History of Jews in 10 min: https://youtu.be/KR9sWRzbdJw

What is Judaism?

  • a religion, or
  • a race, or
  • a culture, or
  • a nation

All of these descriptions have some validity.

1. Is Judaism a Religion?

  • In some senses anyway it is clearly a religion
  • However many Jews do not believe in religion at all
  • many don't believe in G-d

2. Are Jews a Race?

  • US Supreme Court in 1980's – "Yes"
  • reasoning: "Jewish Race" – "Negro Race"

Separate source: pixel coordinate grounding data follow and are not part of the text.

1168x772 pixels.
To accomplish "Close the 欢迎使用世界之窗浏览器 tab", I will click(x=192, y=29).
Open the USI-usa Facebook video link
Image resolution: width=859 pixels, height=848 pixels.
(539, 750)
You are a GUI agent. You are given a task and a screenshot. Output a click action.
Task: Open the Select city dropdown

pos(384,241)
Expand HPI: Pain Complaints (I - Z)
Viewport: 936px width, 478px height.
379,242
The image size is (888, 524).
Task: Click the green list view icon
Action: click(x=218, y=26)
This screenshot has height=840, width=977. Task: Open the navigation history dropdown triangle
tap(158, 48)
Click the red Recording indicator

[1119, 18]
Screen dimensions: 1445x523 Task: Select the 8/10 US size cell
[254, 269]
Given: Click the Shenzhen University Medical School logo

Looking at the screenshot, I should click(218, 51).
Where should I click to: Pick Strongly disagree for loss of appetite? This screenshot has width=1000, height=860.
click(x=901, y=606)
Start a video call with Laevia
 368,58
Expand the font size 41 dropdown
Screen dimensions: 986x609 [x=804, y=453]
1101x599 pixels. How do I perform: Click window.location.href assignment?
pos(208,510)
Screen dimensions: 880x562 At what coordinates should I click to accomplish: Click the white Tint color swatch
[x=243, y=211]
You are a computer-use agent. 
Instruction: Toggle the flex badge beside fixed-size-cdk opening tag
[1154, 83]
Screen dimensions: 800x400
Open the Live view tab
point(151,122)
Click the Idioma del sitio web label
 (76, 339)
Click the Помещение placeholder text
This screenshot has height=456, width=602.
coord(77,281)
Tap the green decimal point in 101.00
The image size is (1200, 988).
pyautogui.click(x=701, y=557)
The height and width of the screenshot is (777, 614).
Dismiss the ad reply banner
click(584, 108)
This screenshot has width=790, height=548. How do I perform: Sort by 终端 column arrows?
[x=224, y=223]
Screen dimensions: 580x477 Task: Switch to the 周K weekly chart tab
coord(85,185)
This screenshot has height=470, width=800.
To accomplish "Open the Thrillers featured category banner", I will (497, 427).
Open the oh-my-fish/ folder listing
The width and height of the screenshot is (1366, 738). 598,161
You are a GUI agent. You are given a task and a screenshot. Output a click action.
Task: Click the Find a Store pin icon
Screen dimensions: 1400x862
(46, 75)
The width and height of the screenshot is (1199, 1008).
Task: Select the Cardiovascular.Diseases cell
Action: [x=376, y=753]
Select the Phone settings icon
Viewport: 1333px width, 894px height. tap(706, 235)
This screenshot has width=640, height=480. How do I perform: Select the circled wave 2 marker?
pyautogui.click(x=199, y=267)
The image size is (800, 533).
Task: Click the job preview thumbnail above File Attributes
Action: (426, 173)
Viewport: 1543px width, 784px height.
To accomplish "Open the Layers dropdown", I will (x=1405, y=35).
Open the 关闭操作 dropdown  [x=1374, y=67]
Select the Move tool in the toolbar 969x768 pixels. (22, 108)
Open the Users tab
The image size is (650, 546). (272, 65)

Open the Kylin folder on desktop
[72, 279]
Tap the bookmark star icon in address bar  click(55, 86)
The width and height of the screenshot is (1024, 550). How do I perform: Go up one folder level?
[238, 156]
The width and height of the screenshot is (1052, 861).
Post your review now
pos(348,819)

3. Is It a Culture or Ethnic Group?

  • secular American Jews think of their Jewishness as a matter of culture or ethnicity
  • e.g. food, Yiddish, holidays, values like emphasis on education

4. Are the Jews a Nation?

  • The traditional explanation, and the one given in the Torah, is that the Jews are a nation.
  • The Hebrew word for "nation" is "goy."
  • ancient sense meaning a group of people with a common history, a common destiny, and a sense that we are all connected to each other.

Who Is a Jew?

  • A Jew is any person whose mother was a Jew or any person who has gone through the formal process of conversion to Judaism.
  • there are perhaps about 13 million Jews in the world. (ca. 6 mill. in US and 5 mill in Israel)
  • 2 major traditions Sephardic (Spanish/Middle Eastern) and Ashkenazic (German/Eastern European) Jews, and other cultural subgroups of Judaism.
  • Judaism does not maintain that Jews are better than other people.

Traditional beliefs

a short list of the traditional beliefs of Judaism would include the following:

  • God is creator all.
  • He is one
  • He alone is to be worshipped
  • first 5 books of Hebrew Bible were revealed to Moses by God
  • God rewards and punishes for good and evil deeds

Major differences from Christianity:

  • consider actions and behavior to be of primary importance;
  • no concept of original sin
  • affirms the inherent goodness of the world and its people as creations of God

Historical origins?

Development of Scripture

What is? Who is?

Belief and Practice

Created by Dale Hathaway.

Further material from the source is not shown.